> Tasks to perform:
- 1) Summarize the profile of dancer Sydney Mesher in two sentences.
- 2) Write the next part of the profile of dancer Sydney Mesher, picking up after its final paragraph.

Dancer Sydney Mesher: "It's Time to Start Reshaping the Perception of the Word Disability"

Courtesy of Blaine Covert
Courtesy of Blaine Covert

Sydney Mesher says she came out of the womb dancing. "It was so natural for me. I grew up with music playing all the time," she told POPSUGAR. "My dad's a huge Rolling Stones fan and took me to a concert when I was age 2." Her parents knew from that point on that she was going to pursue dance, and as she explored movement in different classes, she grew more serious about the craft.

Mesher, 23, was born with a rare congenital condition called symbrachydactyly, which caused her left hand not to develop. Though she got a prosthetic when she was in kindergarten, she didn't wear it for long — it felt unnatural and uncomfortable, she said. "Honestly, in my opinion, it drew more attention to the fact that I didn't have a hand," she explained. "The prosthetic was obviously way different back then — the technology's really advanced now — but you couldn't move it." It was more cosmetic than functional.

Growing up in Oregon, Mesher went to a public high school with a dance performing arts division, and she then studied Fine Arts at Pace University (her degree is a Bachelor of Fine Arts in Commercial Dance). Her focus of dance, she said, is hip-hop and jazz. Though having a limb difference brings its challenges — especially during partner work or using props — it has helped her become a problem solver, which she said benefits her in everyday life and in her career.

> Source data:
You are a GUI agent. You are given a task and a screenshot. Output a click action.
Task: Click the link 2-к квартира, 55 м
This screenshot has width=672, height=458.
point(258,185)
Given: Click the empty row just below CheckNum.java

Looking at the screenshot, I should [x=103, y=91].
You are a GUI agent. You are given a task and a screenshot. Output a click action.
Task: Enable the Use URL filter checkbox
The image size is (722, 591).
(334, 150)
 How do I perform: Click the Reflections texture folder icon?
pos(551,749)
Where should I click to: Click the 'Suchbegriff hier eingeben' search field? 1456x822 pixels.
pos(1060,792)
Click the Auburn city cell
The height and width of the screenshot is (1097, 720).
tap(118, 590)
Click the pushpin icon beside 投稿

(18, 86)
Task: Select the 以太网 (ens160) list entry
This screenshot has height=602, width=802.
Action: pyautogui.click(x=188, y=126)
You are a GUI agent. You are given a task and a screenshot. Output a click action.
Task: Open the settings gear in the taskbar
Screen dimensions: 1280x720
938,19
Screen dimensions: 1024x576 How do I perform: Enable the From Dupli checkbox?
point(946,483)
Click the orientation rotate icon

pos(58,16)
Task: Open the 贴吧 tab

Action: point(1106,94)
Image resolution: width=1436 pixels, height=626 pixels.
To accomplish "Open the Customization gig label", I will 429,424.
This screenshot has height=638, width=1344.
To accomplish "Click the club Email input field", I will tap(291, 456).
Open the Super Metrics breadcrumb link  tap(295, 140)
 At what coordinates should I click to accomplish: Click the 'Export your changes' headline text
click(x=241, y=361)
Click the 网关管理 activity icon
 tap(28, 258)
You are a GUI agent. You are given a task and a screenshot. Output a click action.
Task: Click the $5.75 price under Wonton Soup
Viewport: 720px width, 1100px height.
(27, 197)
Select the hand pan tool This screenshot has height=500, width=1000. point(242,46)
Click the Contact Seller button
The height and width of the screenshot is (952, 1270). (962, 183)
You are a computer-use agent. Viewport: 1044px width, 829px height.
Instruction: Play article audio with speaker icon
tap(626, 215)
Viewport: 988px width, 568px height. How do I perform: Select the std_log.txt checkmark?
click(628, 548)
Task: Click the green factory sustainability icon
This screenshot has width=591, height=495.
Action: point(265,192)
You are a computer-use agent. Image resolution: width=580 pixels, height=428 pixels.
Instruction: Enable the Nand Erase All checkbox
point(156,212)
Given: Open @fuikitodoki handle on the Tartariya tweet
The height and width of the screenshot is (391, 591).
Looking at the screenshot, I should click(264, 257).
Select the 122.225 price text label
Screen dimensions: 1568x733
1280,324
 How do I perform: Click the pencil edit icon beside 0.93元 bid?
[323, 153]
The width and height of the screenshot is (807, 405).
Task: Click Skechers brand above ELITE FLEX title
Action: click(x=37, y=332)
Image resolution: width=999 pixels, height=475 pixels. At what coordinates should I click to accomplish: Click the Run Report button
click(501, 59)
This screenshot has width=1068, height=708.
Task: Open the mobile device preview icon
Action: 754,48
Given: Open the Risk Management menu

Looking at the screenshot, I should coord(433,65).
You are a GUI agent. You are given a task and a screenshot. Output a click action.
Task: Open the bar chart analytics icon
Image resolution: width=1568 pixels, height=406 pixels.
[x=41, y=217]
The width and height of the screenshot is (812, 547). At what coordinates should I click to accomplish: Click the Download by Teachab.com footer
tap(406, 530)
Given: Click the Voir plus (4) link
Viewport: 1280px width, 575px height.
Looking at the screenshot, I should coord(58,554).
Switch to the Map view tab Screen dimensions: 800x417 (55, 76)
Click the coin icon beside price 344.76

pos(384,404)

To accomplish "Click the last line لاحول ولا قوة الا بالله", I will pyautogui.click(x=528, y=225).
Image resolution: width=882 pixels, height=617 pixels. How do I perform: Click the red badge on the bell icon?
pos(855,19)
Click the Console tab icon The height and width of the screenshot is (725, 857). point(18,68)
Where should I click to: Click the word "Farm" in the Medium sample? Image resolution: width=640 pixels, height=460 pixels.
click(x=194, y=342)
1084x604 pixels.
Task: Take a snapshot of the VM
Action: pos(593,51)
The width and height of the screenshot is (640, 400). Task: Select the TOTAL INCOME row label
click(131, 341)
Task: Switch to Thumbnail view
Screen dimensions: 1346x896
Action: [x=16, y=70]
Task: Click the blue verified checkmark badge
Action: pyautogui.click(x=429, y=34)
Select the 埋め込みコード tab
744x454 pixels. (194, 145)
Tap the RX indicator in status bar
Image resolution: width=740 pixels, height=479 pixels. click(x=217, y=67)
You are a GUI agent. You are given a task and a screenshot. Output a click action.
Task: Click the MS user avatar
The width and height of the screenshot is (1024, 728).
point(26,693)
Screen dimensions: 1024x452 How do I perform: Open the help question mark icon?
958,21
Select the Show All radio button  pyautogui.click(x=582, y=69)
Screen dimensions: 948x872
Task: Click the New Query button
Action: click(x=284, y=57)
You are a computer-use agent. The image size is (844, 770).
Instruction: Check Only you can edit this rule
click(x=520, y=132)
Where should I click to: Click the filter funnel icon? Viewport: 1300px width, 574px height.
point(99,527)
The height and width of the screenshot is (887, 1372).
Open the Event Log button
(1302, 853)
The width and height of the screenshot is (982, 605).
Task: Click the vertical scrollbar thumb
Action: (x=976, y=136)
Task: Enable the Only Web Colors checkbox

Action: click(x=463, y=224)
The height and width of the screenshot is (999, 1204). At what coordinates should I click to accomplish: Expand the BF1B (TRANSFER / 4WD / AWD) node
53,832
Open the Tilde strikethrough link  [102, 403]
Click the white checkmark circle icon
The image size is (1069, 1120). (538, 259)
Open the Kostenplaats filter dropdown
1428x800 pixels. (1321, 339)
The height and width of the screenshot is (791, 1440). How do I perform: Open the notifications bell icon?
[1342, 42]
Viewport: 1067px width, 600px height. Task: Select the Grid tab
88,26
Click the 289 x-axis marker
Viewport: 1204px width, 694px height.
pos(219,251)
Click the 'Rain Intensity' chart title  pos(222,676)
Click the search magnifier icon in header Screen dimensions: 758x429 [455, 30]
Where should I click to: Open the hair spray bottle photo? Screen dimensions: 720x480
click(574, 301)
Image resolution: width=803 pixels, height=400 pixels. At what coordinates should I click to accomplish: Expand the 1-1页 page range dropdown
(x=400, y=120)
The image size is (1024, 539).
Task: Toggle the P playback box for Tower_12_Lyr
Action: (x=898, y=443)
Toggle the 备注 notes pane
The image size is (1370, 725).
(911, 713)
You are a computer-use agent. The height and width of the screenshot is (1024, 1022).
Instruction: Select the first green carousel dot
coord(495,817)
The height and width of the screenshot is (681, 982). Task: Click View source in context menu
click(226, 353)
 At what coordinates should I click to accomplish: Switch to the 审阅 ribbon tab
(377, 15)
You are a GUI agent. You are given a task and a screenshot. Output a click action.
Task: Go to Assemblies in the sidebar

> Expected outputs:
- 1) Sydney Mesher, 23, grew up in Oregon surrounded by music, became increasingly serious about dance, and earned a Bachelor of Fine Arts in Commercial Dance from Pace University, focusing on hip-hop and jazz. Born with symbrachydactyly, which left her left hand undeveloped, she soon stopped wearing the prosthetic she got in kindergarten because it was uncomfortable and mainly cosmetic, and she said her limb difference, though challenging in partner work and with props, has made her a problem solver.

- 2)
Mesher faced some bullying as a dancer, but noted she shifted her mindset to push that aside. And, she didn't want to find success because she was being "checked off of a list" as a person with disabilities; she wanted to find success because she was good at what she did and comfortable in her own skin — so that "when I was presenting myself in an audition or in a casting, I deserved to be there and had the talent to show with it."

"I'm all about presenting a new normal in the industry."

One of her biggest accomplishments to date is dancing for BTS at a 2018 Citi Field concert in New York City. The following year she was in a Hollister campaign. "I'm all about presenting a new normal in the industry because I think it's really important to see diversity in every element, and that job allowed that to happen," Mesher said of the campaign.

Mesher also was the first dancer with a visible disability to perform as a Rockette at Radio City Music Hall. She got the job after her fourth time auditioning and was part of the 2019 production that lasted through the holiday season (this year's Christmas Spectacular Starring the Radio City Rockettes shows have been canceled due to COVID-19). Practicing and going out on stage with all of those women, she said, was a highlight for her — and, yes, she still remembers the choreography ("It's drilled into us," she added, laughing).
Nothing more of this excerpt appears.